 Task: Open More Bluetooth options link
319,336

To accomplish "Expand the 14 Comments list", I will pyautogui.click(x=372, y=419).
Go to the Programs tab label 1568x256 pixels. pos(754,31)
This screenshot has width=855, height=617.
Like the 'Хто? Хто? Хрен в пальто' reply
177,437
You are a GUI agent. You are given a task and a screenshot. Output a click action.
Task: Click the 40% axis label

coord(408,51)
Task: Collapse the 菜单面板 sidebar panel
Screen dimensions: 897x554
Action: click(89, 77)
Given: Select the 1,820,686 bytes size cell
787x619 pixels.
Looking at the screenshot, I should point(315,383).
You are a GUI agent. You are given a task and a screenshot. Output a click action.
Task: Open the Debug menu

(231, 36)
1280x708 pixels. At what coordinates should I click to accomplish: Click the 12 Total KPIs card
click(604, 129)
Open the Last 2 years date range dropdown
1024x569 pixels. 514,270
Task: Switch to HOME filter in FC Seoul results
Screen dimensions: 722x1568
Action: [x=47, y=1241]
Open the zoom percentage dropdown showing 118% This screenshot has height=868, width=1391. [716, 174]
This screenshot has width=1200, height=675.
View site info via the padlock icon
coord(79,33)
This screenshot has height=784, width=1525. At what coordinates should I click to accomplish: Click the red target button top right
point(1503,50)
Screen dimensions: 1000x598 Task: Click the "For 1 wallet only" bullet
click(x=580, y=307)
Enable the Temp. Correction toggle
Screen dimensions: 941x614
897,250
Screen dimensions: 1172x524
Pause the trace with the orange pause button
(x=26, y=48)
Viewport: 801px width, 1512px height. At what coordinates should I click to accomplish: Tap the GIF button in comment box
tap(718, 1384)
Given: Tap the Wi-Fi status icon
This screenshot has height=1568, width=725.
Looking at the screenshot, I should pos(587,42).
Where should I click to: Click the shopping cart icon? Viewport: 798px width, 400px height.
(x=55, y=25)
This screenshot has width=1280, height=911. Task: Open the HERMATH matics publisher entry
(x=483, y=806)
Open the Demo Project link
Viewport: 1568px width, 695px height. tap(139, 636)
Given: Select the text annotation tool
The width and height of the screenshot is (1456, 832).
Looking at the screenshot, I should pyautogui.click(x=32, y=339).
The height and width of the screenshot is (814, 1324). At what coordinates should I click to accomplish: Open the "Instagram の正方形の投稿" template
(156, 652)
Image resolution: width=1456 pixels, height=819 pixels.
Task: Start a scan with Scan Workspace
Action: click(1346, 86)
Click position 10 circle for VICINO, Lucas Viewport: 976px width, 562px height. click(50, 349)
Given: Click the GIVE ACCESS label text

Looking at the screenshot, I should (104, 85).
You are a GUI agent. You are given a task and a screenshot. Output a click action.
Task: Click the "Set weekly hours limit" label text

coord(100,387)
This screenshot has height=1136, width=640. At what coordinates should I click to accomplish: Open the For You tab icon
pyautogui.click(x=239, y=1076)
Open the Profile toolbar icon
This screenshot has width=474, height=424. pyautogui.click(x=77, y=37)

-=-=-=-=-

The problem —
When you reach the line that holds "Where should I", please copy it and every line after it through the end of the listing, exactly and with no other lines.

Answer section —
Where should I click to: Click the shopping cart icon? Viewport: 798px width, 400px height.
(x=55, y=25)
This screenshot has width=1280, height=911. Task: Open the HERMATH matics publisher entry
(x=483, y=806)
Open the Demo Project link
Viewport: 1568px width, 695px height. tap(139, 636)
Given: Select the text annotation tool
The width and height of the screenshot is (1456, 832).
Looking at the screenshot, I should pyautogui.click(x=32, y=339).
The height and width of the screenshot is (814, 1324). At what coordinates should I click to accomplish: Open the "Instagram の正方形の投稿" template
(156, 652)
Image resolution: width=1456 pixels, height=819 pixels.
Task: Start a scan with Scan Workspace
Action: click(1346, 86)
Click position 10 circle for VICINO, Lucas Viewport: 976px width, 562px height. click(50, 349)
Given: Click the GIVE ACCESS label text

Looking at the screenshot, I should (104, 85).
You are a GUI agent. You are given a task and a screenshot. Output a click action.
Task: Click the "Set weekly hours limit" label text

coord(100,387)
This screenshot has height=1136, width=640. At what coordinates should I click to accomplish: Open the For You tab icon
pyautogui.click(x=239, y=1076)
Open the Profile toolbar icon
This screenshot has width=474, height=424. pyautogui.click(x=77, y=37)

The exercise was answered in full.